Windows XP brought with it the "Designed for Windows XP" logo program and extended the "signed drivers" program beyond the business oriented Windows 2000 (A3). Many observers feared these programs gave Microsoft far too much control over what software and hardware the public could buy. Office Depot has now cofirmed these fears were well founded.
The logo program requires all hardware and software be submitted to Microsoft and approved by Microsoft before the manufacturer or publisher can use the "Designed for Windows XP" logo on packaging, There is a substantial charge for this service.
The "signed drivers" program requires device drivers for all hardware be submitted to Microsoft for approval and a digital "signature" applied. If a user starts to install an unsigned driver, a warning message pops up recommending it not be installed (A4). Every time a bug fix or other change is made to the driver, it must be resubmitted to Microsoft for re-approval and a new "signature". There is a substantial charge for this service.
Many manufacturers and publishers can't afford the time and expense of Microsoft approval every time they change something, or may have reason to believe Microsoft dislikes their product for competitive reasons. They may skip the approval and mark their boxes "Works with Windows XP" and/or inform users to ignore the warning messages during install. Users have become accustomed to this, which bothers Microsoft.
Office Depot has now destroyed these options by ordering all products not branded with the "Designed for Windows XP" logo removed from their shelves. Almost certainly this move responded pressure from Microsoft, but exactly what pressure we may never know due to the nondisclosure agreement included in every Microsoft contract.
Office Depot sent a letter to their suppliers in mid March (A1) telling them that all purchase orders for goods not carrying the logo by May 30 2003 will be automatically canceled. It's simply impossible to get logo approval from Microsoft in that short a time, or even to change the packaging if your product is already approved (A2). Effectively all products which do not already carry the logo are canceled as of the date of the letter.
If a few other mass market retailers bow to Microsoft pressure as Office Depot did, many products won't be available to the public at all for lack of volume sales. Innovative new products will not be developed because the risk of Microsoft rejection is too great.

Dataset:
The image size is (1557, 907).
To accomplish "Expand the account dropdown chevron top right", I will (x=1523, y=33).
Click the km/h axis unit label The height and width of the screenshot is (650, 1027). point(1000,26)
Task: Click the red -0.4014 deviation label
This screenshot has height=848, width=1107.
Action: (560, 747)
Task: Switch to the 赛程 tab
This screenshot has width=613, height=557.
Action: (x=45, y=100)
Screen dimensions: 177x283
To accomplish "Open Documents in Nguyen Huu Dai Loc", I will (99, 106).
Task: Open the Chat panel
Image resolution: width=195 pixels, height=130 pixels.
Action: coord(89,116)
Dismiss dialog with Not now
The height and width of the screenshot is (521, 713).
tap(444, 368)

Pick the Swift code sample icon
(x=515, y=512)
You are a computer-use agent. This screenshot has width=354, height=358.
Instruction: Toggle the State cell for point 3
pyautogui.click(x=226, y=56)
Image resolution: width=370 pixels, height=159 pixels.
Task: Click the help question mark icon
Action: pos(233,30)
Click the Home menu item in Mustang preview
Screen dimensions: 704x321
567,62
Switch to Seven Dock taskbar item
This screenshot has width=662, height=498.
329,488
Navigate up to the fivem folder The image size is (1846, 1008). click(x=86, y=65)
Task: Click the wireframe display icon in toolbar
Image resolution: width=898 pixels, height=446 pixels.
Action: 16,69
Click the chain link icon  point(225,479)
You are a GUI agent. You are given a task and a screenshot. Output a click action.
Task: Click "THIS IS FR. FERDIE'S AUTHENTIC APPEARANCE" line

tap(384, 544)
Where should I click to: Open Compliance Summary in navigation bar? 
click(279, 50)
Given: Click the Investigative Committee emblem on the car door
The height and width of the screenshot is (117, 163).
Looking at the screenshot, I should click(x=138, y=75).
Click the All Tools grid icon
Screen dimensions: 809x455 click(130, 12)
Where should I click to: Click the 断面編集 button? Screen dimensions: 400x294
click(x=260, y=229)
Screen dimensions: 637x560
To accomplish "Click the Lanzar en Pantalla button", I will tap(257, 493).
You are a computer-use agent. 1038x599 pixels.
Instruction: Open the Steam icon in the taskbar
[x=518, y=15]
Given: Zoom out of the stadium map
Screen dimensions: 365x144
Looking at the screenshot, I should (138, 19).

Task list:
1/ Using the passage on the Windows XP logo, decide whether each statement agrees with it, answering yes or no and quoting the words that settle it:
(a) The "signed drivers" program was new with Windows XP.
(b) A driver must go back to Microsoft for approval after every bug fix.
(c) Office Depot's letter said purchase orders for goods without the logo by May 30 2003 would be canceled.
2/ List every distinct phrase that the passage on the Windows XP logo puts inside quotation marks.
The records aren't needed here.

The replies:
1/
(a) No: "extended the "signed drivers" program beyond the business oriented Windows 2000"
(b) Yes: "Every time a bug fix or other change is made to the driver, it must be resubmitted to Microsoft for re-approval and a new "signature"."
(c) Yes: "all purchase orders for goods not carrying the logo by May 30 2003 will be automatically canceled"

2/
- "Designed for Windows XP"
- "signed drivers"
- "signature"
- "Works with Windows XP"